··· EXTRAIT SOURCE
Gérard Latuile est un jeune trentenaire, plutôt beau gosse, et célibataire de son état. On ne peut pas vraiment dire que Gérard soit le roi de la relation de longue durée avec les filles. Les conquêtes se sont enchaînées, mais aucune n'est restée bien longtemps dans la vie de Gérard. Il faut dire que ce dernier n'est pas sans traîner une certaine maladresse, presque maladive. Il lui arrive ainsi d'appeler régulièrement ses ex afin de leur demander des conseils, histoire à chaque fois de s'améliorer pour la suivante.
······
··· LIGNES DE DONNÉES
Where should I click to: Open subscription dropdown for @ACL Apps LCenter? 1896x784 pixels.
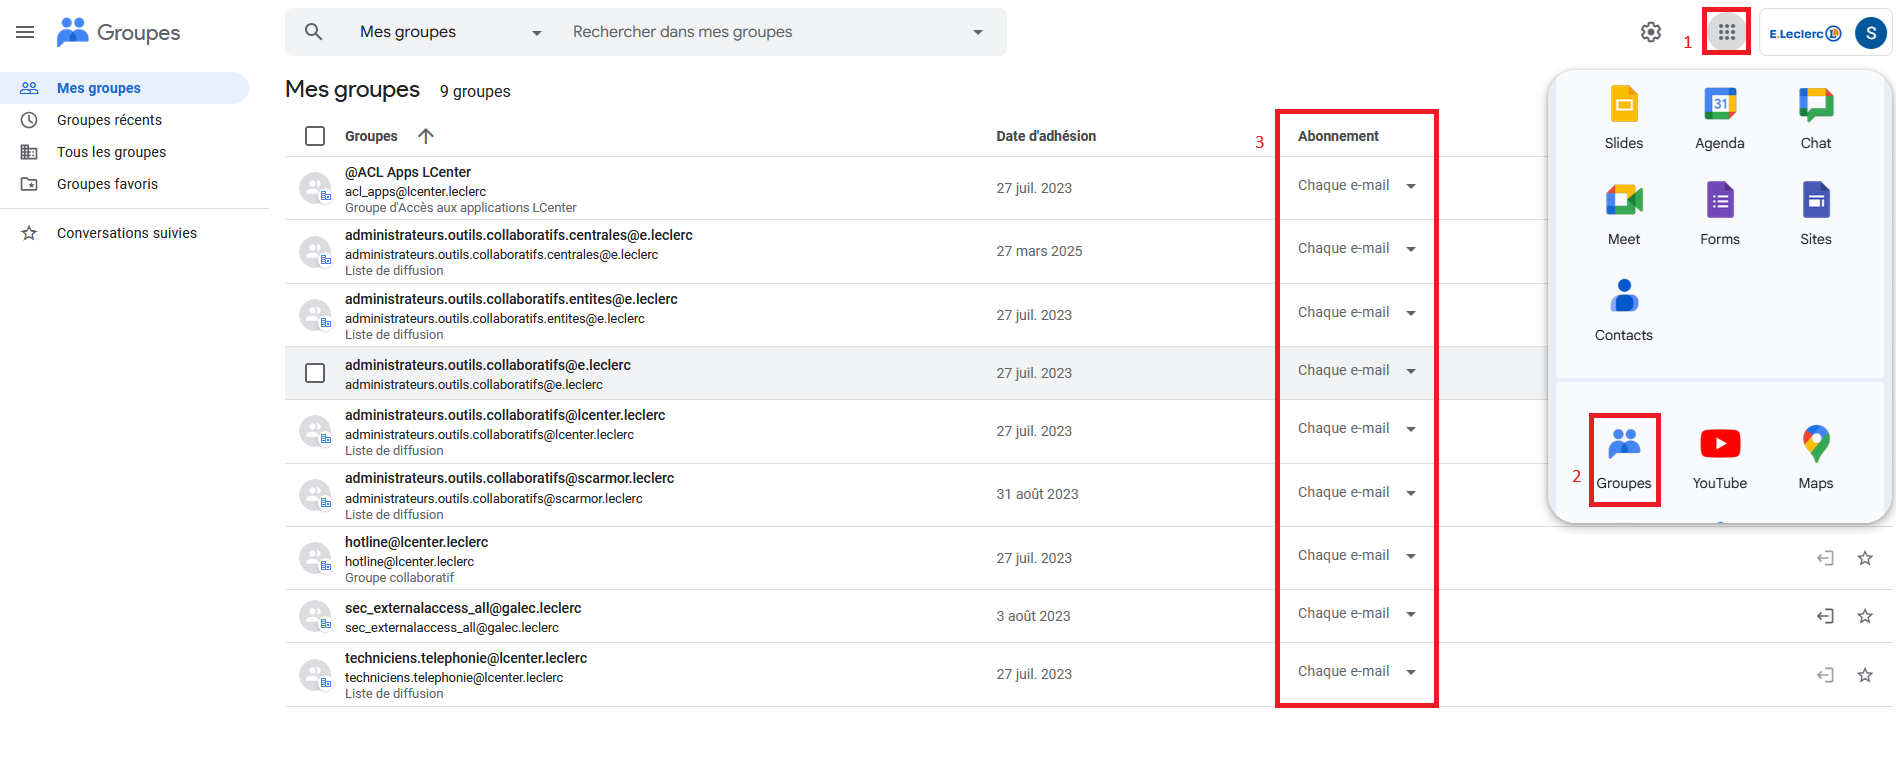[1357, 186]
······
··· LIGNES DE DONNÉES
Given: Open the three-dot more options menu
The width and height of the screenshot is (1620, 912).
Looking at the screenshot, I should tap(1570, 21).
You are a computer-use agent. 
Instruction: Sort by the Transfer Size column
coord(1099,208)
······
**CONSIGNES:**
- A) Les affirmations suivantes sont-elles conformes à l'extrait sur Gérard Latuile ? (i) Gérard Latuile est marié. (ii) Gérard appelle ses ex pour leur demander des conseils. (iii) Plusieurs de ses conquêtes sont restées longtemps dans sa vie. Répondez par oui ou non à chacune, en citant les mots décisifs de l'extrait.
- B) Relevez toutes les expressions de la première phrase de l'extrait sur Gérard Latuile qui le décrivent.
- C) D'après l'extrait sur Gérard Latuile, dans quel but Gérard demande-t-il des conseils à ses ex ?

**RÉPONSES:**
- A)
(i) Non : « célibataire de son état ».
(ii) Oui : « Il lui arrive ainsi d'appeler régulièrement ses ex afin de leur demander des conseils ».
(iii) Non : « aucune n'est restée bien longtemps dans la vie de Gérard ».

- B)
- un jeune trentenaire
- plutôt beau gosse
- célibataire de son état

- C) Pour s'améliorer à chaque fois en vue de la suivante.